**DIRECTIONS FOR THIS TASK**
Copy out, word for word, the lines of the records running from the line with "Locate an element on the screen. This" through the end of the records, both included.

**SUPPLIED DATA**
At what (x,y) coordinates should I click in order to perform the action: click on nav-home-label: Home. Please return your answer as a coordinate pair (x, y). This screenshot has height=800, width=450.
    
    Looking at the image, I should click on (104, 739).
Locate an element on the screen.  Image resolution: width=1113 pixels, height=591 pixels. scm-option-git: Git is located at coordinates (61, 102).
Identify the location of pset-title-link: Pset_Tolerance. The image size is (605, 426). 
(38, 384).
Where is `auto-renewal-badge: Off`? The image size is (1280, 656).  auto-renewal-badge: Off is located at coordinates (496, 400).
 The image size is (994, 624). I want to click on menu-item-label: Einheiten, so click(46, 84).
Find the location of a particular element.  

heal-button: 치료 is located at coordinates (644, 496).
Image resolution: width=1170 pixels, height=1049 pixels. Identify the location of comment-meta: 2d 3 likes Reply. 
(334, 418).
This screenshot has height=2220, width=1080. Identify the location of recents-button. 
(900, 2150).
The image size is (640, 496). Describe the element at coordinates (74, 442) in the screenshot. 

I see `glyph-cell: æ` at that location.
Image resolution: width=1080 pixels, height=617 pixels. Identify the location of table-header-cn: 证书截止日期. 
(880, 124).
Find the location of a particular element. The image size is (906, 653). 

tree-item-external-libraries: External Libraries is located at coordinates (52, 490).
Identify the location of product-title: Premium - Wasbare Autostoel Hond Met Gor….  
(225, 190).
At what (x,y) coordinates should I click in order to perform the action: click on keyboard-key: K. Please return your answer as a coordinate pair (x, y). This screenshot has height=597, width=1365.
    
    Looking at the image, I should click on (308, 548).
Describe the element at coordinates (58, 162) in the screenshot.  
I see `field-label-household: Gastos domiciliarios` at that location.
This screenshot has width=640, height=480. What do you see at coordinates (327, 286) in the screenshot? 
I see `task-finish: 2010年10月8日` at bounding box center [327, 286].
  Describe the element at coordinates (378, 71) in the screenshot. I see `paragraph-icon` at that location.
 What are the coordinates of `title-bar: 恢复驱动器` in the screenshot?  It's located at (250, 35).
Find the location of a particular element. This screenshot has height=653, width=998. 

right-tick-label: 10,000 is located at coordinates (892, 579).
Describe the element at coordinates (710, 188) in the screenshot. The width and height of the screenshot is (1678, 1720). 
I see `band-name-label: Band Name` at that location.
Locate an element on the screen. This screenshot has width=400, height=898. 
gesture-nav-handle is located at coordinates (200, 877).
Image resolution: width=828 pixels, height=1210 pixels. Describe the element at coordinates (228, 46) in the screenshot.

**TASK RESPONSE**
Locate an element on the screen. This screenshot has width=400, height=898. 
gesture-nav-handle is located at coordinates (200, 877).
Image resolution: width=828 pixels, height=1210 pixels. Describe the element at coordinates (228, 46) in the screenshot.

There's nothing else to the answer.